_ЗАДАНИЯ_:
1. Как называется новая книга, о которой говорится в начале интервью с прозаиком?
2. Пожалуйста, перепишите без изменений фрагмент интервью с прозаиком от «Надо сказать, я» до «недостатки — невозможно.».
3. Напишите, что следует в интервью с прозаиком после его последней фразы.

_ТЕКСТ СТРАНИЦЫ_:
Московский литератор, у которого только что вышла новая книга «Смотри, как я ухожу», рассуждает о литературе и писательской кухне
НАШ корреспондент побеседовал с московским прозаиком, лауреатом престижных премий — о писательской кухне, муках творчества, учебе в Литературном институте, любимых писателях и других важных вещах.
— Писать прозу — работа или удовольствие?
— Наверное, и то, и другое. Чтобы написать что-то серьезное, нужно писать постоянно. Желательно каждый день. Причем вдохновение есть не всегда. Иногда садишься писать, и кажется, что ничего не понятно, все путается, а написанное никуда не годится. Но ты все же пишешь дальше — через страдание. А на следующий день другое состояние — и оказывается, что написан вроде бы неплохой текст. Просто нужно выстроить последовательность или изменить композицию. Бывает наоборот, пишешь на вдохновении что-то, как тебе кажется, офигенное, и весь день ходишь окрыленная этим. А потом перечитываешь: слишком пафосно или сентиментально…
— А надо полностью переписывать этот фрагмент? Или текст подлежит редактированию?
— По-разному. Вообще, редактирую много. Можно что-то переформулировать. Сделать описания более точными. И так далее.
Надо сказать, я теперь еще и блогер. У меня есть дзен-канал. Я решила провести эксперимент: писать повесть по главам и сразу выкладывать в сеть. Приятно, что читатели ждали новых глав, писали в комментариях: быстрее выкладывай продолжение — интересно, что будет дальше! Появлялась мотивация работать активнее.
Но через месяц я перечитала написанное и ужаснулась: все плохо, надо переписывать. Плохо и по композиции, и по языку, недотянуты персонажи…
Рассказы обычно обсуждаю на Литкружке «Белкин» при Литинституте. А также на семинарах в ходе литфестивалей. После этого всегда приходится много редактировать, а что-то и переписывать. Жить и знать, что в твоем тексте есть неисправленные недостатки — невозможно.

(Записи о позициях элементов)
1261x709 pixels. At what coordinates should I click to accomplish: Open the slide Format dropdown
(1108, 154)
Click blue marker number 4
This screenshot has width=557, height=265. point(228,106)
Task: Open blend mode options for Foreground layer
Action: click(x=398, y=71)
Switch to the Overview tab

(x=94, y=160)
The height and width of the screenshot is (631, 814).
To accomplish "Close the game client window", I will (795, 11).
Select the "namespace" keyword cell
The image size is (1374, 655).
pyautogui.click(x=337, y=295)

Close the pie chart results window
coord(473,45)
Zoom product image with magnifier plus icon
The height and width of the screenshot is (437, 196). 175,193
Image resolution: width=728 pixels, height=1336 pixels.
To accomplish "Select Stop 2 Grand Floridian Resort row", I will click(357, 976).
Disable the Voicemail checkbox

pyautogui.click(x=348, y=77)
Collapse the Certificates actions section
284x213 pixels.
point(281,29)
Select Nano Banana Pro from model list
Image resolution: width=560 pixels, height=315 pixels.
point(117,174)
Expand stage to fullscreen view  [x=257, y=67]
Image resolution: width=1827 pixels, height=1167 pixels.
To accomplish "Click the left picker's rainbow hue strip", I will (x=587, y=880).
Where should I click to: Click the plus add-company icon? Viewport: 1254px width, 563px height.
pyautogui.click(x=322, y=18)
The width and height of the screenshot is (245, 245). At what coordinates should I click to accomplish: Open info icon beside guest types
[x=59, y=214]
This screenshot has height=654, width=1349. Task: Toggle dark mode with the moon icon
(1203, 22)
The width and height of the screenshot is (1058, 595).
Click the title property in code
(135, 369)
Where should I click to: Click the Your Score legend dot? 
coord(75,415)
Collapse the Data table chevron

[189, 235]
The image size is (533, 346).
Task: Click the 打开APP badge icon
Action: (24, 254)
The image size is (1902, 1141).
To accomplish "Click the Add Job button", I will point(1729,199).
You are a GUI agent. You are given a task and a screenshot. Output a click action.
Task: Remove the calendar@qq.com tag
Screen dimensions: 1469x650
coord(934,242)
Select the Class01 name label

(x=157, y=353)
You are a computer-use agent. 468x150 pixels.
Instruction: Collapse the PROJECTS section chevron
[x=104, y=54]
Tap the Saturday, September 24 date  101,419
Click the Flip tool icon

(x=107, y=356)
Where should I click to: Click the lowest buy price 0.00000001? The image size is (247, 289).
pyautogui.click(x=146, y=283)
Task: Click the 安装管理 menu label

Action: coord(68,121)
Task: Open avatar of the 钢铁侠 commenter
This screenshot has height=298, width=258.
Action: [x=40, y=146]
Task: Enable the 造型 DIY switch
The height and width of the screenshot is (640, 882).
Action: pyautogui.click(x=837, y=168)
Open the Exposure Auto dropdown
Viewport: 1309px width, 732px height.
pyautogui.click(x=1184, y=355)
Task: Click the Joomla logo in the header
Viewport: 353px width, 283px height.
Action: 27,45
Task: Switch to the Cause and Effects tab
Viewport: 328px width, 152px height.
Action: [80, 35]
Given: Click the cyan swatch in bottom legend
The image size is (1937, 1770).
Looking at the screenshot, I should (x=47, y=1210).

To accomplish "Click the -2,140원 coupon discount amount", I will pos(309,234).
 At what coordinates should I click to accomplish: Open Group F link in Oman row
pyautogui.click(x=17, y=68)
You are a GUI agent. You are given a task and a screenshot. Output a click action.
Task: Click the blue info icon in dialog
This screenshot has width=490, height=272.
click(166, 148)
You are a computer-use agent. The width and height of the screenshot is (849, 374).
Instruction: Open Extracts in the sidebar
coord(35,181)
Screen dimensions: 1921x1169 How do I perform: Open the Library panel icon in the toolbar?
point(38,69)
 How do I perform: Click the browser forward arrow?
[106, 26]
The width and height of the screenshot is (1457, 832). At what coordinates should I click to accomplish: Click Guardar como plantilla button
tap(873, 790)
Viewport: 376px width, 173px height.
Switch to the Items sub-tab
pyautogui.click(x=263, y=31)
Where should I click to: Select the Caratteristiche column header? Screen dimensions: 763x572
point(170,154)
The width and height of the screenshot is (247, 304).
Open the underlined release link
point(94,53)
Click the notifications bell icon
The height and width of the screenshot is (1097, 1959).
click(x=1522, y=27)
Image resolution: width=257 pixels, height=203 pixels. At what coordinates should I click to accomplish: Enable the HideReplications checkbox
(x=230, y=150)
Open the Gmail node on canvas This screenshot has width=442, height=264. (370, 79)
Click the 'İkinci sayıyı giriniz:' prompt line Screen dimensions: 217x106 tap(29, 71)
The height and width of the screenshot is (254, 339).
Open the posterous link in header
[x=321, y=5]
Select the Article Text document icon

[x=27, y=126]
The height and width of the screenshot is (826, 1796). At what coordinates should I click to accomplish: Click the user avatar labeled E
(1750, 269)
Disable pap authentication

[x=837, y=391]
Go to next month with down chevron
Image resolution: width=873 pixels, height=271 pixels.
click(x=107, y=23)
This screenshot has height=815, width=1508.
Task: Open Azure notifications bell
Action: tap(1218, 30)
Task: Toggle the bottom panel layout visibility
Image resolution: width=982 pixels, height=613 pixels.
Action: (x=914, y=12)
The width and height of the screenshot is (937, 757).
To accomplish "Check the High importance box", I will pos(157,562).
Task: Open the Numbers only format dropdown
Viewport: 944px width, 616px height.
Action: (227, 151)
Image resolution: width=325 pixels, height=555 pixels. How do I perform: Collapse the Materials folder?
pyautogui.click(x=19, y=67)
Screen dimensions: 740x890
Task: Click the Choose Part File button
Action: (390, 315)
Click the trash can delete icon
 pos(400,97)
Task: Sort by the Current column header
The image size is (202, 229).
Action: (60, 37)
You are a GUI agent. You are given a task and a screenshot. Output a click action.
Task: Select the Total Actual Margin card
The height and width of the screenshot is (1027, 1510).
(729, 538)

_ОТВЕТЫ К ЗАДАНИЯМ_:
1. «Смотри, как я ухожу».

2.
Надо сказать, я теперь еще и блогер. У меня есть дзен-канал. Я решила провести эксперимент: писать повесть по главам и сразу выкладывать в сеть. Приятно, что читатели ждали новых глав, писали в комментариях: быстрее выкладывай продолжение — интересно, что будет дальше! Появлялась мотивация работать активнее.
Но через месяц я перечитала написанное и ужаснулась: все плохо, надо переписывать. Плохо и по композиции, и по языку, недотянуты персонажи…
Рассказы обычно обсуждаю на Литкружке «Белкин» при Литинституте. А также на семинарах в ходе литфестивалей. После этого всегда приходится много редактировать, а что-то и переписывать. Жить и знать, что в твоем тексте есть неисправленные недостатки — невозможно.

3.
Наиболее премированный рассказ «Сундук» я сначала опубликовала в виде короткого абсурдистского рассказа — у себя на Дзене. Потом переписала его в реалистичный рассказ — и снова опубликовала в сети. Затем мне предложили добавить мистики. Добавила. И вдруг поняла, что мне не нравится грустный финал, когда все умирают. Таким образом, «Сундук» полностью переписала пять раз! Плюс каждую новую версию редактировала по три-четыре раза…
— Прошу прощения, а почему не получается сразу толковая вещь? К примеру, стихи нередко пишутся набело…
— Может, я не самый талантливый автор? (Улыбается.) Я работаю через поиск. В прозе идти на ощупь и писать медленно — обычное дело.
— А кто такой талантливый писатель, по-вашему? Тот, кто мало себя редактирует?
— Я знаю авторов, которые более уверены в себе, пишут много и быстро. Кто-то может сесть и написать за месяц роман. Потому что автору заранее многое ясно. Я завидую такому состоянию писательской одержимости.
— Многие ваши персонажи — «люди с трудной судьбой». Их реально очень много в России?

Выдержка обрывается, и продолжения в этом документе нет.